▸ **Your instructions**: Starting with the line that holds "Task: Open the browser tab search chevron", repeat each line through the last one below, exactly. Pictures stay out.

▸ **Provided data**:
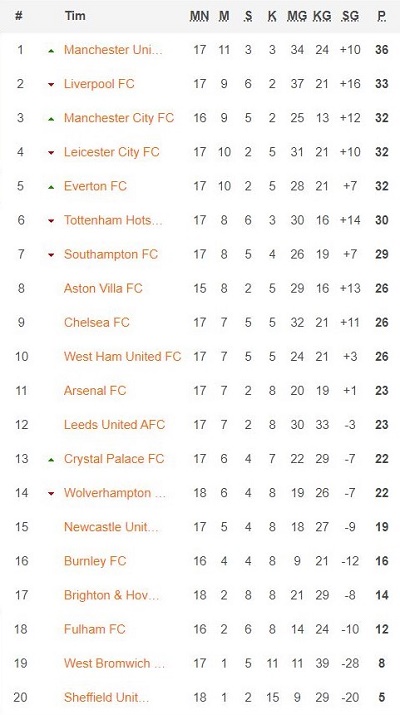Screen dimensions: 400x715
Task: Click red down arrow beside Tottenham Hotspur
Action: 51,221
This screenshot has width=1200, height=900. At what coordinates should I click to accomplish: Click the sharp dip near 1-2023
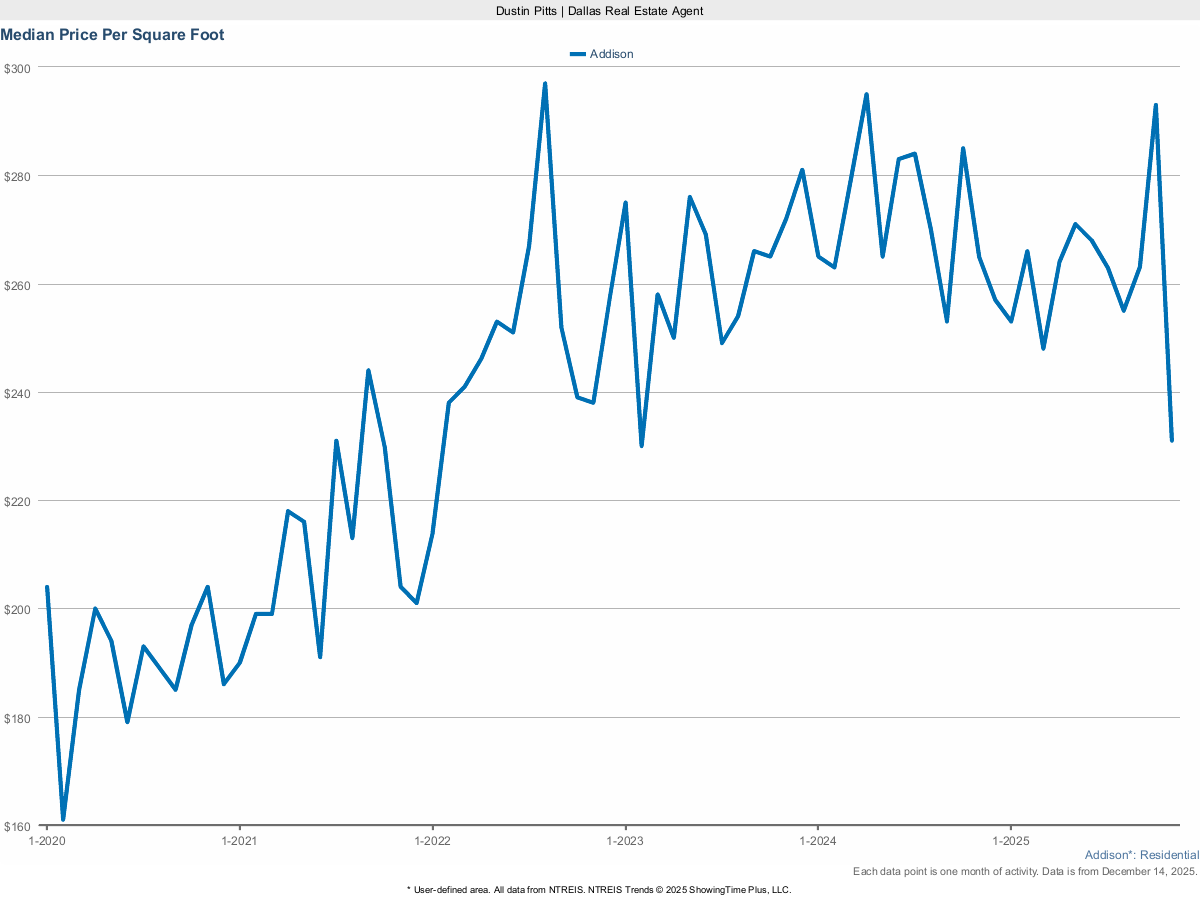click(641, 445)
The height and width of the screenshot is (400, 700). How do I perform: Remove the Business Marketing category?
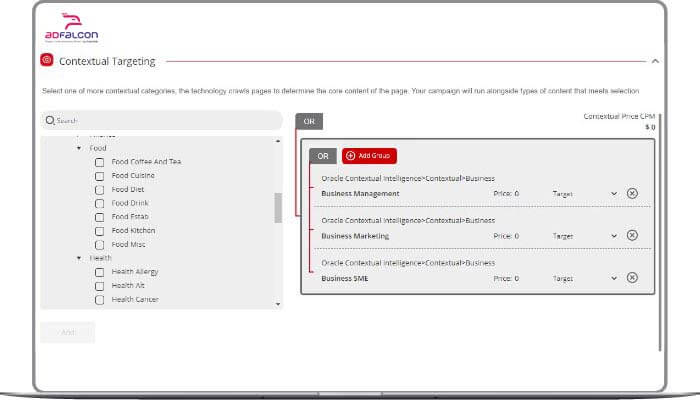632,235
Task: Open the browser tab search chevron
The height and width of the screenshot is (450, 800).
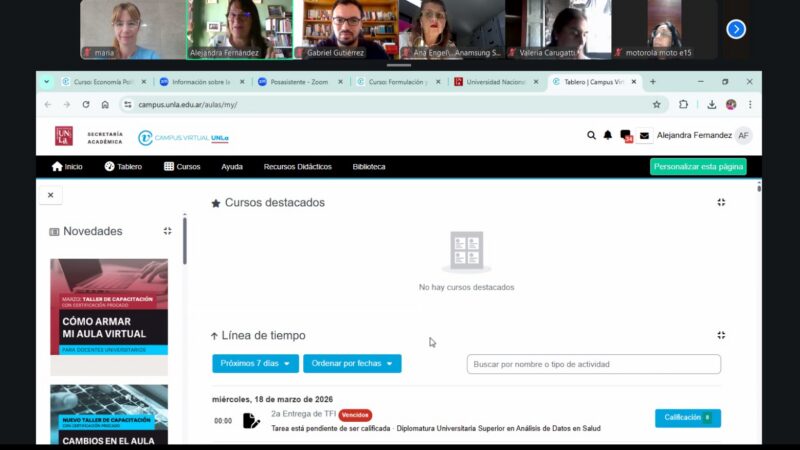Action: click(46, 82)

▸ **Answer space**:
Task: Open the browser tab search chevron
The height and width of the screenshot is (450, 800).
Action: click(46, 82)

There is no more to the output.